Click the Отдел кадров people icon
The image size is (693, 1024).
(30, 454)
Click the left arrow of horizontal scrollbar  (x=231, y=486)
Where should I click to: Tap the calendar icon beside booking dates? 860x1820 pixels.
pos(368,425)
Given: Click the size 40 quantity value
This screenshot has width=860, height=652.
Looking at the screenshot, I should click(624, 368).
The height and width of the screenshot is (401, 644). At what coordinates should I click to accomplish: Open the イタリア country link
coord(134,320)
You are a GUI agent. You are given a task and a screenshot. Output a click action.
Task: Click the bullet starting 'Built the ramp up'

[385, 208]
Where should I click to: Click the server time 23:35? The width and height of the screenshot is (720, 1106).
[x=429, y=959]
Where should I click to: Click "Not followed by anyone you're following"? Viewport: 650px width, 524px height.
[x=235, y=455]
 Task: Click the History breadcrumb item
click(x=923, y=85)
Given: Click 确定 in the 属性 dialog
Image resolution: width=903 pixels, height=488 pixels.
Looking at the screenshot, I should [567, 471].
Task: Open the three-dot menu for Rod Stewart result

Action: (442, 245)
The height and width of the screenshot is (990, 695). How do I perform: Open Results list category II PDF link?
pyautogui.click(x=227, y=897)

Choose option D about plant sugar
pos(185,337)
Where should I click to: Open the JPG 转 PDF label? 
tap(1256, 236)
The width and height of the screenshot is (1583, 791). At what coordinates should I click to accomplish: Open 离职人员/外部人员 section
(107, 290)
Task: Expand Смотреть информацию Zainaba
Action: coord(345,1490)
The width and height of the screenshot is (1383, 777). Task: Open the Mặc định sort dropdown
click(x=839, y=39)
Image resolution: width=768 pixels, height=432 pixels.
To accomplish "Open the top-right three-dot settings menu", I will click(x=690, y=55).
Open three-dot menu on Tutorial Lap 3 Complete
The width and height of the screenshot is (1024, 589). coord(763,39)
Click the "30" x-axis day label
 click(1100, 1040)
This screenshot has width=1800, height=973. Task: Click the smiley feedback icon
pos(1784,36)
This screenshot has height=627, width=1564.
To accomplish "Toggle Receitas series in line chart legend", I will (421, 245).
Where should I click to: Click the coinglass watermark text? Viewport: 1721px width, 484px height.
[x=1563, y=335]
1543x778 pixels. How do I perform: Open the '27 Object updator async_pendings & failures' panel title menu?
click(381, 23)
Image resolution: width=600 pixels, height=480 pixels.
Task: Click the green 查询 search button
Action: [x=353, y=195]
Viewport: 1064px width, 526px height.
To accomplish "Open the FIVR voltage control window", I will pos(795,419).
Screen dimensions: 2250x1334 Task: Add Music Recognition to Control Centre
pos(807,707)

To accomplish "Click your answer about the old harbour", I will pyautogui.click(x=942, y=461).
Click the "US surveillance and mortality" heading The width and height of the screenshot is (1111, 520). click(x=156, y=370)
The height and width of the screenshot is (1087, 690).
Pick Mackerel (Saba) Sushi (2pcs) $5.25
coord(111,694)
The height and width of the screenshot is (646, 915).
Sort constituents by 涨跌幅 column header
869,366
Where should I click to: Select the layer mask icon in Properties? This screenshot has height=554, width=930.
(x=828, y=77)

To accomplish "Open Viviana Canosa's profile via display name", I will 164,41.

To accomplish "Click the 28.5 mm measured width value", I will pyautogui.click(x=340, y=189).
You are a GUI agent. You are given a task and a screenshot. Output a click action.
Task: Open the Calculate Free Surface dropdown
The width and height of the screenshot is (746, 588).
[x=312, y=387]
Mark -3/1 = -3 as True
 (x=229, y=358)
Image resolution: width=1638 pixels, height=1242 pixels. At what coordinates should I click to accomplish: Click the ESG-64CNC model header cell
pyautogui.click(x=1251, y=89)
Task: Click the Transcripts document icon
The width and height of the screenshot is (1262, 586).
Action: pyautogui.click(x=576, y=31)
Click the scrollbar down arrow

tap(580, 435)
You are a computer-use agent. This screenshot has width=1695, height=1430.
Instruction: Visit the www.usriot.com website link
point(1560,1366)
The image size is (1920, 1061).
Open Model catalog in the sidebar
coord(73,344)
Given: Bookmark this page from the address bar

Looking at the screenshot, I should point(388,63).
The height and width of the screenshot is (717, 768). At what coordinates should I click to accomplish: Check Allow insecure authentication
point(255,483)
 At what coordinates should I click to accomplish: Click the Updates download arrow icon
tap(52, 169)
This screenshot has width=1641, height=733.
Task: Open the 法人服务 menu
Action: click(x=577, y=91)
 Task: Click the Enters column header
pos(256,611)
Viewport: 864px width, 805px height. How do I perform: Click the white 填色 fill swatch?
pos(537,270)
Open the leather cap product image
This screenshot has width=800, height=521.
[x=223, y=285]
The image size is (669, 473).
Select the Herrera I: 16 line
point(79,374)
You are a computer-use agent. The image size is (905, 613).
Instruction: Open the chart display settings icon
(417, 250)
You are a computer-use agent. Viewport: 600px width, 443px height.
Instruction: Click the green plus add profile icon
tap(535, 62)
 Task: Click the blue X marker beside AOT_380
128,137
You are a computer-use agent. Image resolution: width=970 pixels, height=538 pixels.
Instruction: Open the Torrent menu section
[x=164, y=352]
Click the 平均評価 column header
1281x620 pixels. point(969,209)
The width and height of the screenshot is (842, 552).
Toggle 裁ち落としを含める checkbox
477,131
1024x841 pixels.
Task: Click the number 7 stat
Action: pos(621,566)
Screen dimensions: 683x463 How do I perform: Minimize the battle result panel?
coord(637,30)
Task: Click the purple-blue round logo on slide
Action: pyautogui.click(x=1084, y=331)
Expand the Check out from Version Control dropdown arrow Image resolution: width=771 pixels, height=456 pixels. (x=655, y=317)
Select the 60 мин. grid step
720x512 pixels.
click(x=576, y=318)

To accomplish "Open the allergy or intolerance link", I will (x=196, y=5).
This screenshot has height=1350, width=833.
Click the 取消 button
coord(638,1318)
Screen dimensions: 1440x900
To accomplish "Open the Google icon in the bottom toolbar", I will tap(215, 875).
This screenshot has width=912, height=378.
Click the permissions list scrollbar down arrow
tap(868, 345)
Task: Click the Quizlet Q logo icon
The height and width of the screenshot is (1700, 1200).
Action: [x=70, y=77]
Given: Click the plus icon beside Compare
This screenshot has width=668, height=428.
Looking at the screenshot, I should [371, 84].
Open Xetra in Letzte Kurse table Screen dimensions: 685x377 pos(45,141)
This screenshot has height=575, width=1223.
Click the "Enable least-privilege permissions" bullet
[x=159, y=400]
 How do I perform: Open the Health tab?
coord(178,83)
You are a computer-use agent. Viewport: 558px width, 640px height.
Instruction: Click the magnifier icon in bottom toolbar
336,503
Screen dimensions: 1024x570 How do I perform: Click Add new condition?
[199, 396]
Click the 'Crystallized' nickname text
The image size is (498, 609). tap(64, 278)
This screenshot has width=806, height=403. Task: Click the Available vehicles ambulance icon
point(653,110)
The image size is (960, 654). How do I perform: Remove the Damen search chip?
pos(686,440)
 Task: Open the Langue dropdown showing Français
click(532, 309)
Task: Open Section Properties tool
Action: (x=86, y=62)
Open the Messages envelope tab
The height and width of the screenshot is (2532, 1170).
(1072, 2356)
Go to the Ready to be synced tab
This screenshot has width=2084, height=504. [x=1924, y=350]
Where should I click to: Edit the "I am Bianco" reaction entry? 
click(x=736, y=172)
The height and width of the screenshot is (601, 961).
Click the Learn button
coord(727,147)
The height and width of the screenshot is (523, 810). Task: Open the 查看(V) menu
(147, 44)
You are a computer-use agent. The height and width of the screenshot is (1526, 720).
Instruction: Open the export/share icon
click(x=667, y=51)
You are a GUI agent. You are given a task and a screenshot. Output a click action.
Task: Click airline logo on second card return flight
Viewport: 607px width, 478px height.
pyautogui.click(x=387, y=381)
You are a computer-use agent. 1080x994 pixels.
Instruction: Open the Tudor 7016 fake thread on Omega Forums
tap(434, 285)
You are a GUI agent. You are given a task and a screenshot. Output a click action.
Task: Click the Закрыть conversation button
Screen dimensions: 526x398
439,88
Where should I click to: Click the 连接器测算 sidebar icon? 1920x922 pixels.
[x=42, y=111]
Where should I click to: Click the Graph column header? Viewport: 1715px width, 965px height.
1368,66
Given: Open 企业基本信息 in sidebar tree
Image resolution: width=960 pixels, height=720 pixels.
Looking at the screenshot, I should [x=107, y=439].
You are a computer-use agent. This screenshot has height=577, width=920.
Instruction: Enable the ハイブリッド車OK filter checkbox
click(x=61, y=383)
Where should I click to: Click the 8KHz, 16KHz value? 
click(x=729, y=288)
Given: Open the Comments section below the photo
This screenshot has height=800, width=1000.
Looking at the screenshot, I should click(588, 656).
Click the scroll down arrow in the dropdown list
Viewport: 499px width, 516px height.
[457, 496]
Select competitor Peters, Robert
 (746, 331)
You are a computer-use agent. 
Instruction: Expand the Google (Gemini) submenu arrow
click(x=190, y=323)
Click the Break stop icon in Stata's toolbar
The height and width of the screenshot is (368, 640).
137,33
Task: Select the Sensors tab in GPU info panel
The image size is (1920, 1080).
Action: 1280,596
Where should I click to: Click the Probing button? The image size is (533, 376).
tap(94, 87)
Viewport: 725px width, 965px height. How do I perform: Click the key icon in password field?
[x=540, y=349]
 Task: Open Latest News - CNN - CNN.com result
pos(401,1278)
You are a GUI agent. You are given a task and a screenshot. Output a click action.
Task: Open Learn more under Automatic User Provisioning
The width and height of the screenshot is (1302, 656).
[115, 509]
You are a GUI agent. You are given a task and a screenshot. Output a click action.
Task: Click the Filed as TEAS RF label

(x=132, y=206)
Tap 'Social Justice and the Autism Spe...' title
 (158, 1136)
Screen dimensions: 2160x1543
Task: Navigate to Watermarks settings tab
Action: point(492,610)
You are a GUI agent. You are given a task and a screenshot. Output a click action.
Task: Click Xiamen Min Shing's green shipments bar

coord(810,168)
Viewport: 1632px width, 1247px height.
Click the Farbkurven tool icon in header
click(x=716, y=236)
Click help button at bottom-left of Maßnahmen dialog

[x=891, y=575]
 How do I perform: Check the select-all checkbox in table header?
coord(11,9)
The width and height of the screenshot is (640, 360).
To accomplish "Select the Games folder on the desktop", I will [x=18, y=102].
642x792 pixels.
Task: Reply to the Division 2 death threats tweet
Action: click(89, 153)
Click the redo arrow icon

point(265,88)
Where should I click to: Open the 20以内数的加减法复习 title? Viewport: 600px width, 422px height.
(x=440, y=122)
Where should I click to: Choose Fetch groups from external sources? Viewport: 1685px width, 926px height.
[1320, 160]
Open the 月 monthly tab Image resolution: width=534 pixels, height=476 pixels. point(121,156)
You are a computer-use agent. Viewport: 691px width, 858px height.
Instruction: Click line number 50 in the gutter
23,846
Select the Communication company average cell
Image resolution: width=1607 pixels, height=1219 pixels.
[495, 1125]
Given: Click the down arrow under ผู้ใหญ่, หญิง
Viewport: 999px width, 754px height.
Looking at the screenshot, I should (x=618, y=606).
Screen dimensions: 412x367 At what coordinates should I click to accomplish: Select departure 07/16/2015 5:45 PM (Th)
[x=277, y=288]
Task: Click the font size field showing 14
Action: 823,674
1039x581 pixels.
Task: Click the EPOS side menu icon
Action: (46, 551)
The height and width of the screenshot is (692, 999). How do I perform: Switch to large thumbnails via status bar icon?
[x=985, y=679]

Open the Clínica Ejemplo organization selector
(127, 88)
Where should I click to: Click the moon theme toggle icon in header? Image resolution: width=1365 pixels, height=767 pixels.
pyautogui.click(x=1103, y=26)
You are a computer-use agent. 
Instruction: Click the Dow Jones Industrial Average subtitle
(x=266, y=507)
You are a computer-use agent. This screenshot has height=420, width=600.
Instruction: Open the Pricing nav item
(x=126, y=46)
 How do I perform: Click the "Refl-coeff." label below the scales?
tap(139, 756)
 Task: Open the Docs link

**WHAT IS BEING ASKED**
Since only a number is wanted, please say how many lines in the data include the word "computer".

**TASK RESULT**
12